Each year an increasing number of my students are in the top 5% or more of their 1L class. Much of it has to do with the way I help them to view law school at the out set. Before you decide how to study as a 1L you should remember that some of the mainstream advice you get is not designed to give you a competitive advantage.


Would a football team facing its regional rival take the referee’s advice on how to win the game? The answer is no. The referee has no good faith interest in helping one team over another. Like the referee the law school administration is primarily concerned that the players (students) understand and follow the academic rules throughout the game (law school). As a student you must follow the academic rules but you are there to compete and to win.


Like a coach, my role is to understand the rules of the game well enough to lead my clients to their winning goal. On occasion, when my clients have questions about why I am advising them differently than the law school I remind them that we have different roles and different objectives. My goal is to motivate my individual client to win with the tools I train them to use. A law school’s goal is to see that the school wins with higher ranking, more prestige, better faculty and increased advancement (money from wealthy alums). If I reach my goal then my client necessarily reaches their goal. If the school reaches its goal, however, that achievement doesn’t guarantee a particular student’s success.


Most law schools have staff whose job it is to provide academic support for students. Sometimes the staff oversees a group of student mentors. Notice that the term is academic “support” and not academic “advantage”. These staff members are giving every student the same information and the same resources.

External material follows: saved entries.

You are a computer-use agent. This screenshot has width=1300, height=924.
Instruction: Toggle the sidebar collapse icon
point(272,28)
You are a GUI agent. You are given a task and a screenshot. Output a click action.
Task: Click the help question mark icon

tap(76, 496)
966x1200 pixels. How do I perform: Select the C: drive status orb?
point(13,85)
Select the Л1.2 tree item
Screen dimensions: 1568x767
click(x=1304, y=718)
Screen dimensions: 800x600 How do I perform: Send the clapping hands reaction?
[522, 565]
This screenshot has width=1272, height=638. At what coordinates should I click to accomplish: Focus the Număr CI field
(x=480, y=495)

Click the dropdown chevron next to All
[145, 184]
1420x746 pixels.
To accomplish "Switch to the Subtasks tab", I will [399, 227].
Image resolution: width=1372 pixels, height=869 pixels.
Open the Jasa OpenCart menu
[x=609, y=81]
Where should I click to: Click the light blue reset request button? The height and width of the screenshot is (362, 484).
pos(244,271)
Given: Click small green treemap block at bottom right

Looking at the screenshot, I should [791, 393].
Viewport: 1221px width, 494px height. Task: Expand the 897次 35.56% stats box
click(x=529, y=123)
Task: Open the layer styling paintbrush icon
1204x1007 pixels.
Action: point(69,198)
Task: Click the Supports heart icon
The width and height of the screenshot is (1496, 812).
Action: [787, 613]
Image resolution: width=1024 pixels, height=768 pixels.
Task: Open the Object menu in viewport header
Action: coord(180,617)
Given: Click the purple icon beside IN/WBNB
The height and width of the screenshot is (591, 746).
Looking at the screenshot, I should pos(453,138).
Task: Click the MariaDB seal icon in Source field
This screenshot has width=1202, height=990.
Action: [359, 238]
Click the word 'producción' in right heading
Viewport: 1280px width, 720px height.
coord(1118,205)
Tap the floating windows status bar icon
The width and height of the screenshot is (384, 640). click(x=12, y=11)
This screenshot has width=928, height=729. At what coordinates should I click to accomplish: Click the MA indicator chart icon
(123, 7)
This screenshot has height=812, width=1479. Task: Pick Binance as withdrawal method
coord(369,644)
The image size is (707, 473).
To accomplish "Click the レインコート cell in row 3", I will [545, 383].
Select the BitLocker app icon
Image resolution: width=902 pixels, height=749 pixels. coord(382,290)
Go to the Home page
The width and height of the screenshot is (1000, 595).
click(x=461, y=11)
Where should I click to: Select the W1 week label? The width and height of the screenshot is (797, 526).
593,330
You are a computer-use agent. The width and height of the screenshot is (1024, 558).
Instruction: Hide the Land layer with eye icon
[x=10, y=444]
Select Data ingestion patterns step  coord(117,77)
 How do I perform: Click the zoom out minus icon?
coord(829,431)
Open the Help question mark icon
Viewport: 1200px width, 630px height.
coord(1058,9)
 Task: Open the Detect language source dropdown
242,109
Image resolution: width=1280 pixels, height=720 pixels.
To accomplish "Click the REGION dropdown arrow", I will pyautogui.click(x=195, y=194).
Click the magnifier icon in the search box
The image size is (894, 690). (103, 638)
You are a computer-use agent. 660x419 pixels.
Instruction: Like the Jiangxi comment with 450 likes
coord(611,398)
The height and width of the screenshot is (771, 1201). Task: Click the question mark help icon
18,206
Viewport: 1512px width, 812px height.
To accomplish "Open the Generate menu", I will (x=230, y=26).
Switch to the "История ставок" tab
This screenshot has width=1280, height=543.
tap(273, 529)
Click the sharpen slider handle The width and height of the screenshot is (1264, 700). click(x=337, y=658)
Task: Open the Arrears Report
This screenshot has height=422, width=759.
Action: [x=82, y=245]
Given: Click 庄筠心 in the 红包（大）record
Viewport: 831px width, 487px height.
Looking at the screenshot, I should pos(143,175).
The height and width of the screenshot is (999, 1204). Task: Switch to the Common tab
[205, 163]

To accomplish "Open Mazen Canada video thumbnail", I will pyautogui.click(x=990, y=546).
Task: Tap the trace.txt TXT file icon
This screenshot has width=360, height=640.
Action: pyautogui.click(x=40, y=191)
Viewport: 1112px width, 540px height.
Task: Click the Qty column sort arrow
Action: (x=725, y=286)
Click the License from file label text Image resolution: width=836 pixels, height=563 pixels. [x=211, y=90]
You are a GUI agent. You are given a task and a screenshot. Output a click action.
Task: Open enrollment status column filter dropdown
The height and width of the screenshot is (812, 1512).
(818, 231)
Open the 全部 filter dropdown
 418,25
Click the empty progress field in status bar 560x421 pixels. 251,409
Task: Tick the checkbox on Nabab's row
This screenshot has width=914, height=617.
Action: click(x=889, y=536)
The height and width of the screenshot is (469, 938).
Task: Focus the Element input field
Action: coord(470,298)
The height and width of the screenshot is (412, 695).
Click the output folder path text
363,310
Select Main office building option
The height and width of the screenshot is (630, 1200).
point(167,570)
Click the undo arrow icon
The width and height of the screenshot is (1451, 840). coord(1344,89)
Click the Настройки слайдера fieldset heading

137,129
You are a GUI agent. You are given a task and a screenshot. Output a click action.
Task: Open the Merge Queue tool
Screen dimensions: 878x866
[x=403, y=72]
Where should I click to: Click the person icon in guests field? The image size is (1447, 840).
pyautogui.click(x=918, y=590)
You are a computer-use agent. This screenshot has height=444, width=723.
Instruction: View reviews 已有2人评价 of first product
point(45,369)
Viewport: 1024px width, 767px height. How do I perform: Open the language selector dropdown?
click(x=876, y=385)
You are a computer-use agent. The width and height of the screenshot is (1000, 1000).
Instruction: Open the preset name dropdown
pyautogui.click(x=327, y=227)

Their primary goal is to encourage students to follow the timeline and study approach the law school administration established. It is this very time line that I study to assure that my students are better prepared than their peers. If the law school tells its team to take practice exams two weeks before exams then I train my team to begin practice exams six weeks before then or even over the summer before classes even start.


The point is that when you take advice you should consider the source and what motivates them. The source of the advice from academic support or student mentors is the law school administration (the referee).


So what exactly do the law schools advise? No matter the law school, their instructions are nearly identical and would read something like this:


If you want to do well, they say, go to every lecture. When in lecture, pay very close attention and take copious notes. Prepare for every lecture by reading all assigned cases and writing your own detailed case briefs. During lecture engage in the Socratic method your professor uses so that you can learn to think like a lawyer. When you have questions or get stuck, visit your professor during office hours. Don’t use commercial supplements or outside sources. Also, don’t read very far ahead but at the same time never get behind on your assignments. Continue this process for the next 12 or so weeks. Around Thanks Giving or Spring Break (depending on whether it is Fall or Spring semester) begin outlining your courses. One week before exams classes will not be held (reading period). During this time wrap up and memorize your outlines. Also, try and make time to review practice exams with a study group.


Essentially, the law school advised you to spend all of your time preparing and attending class. You have been advised to hold off preparing for your exam until there is very little time to master your performance.


Should you follow that advice you may find yourself under very stressful circumstances at a time of the semester when anxiety is a bitter enemy to top performance.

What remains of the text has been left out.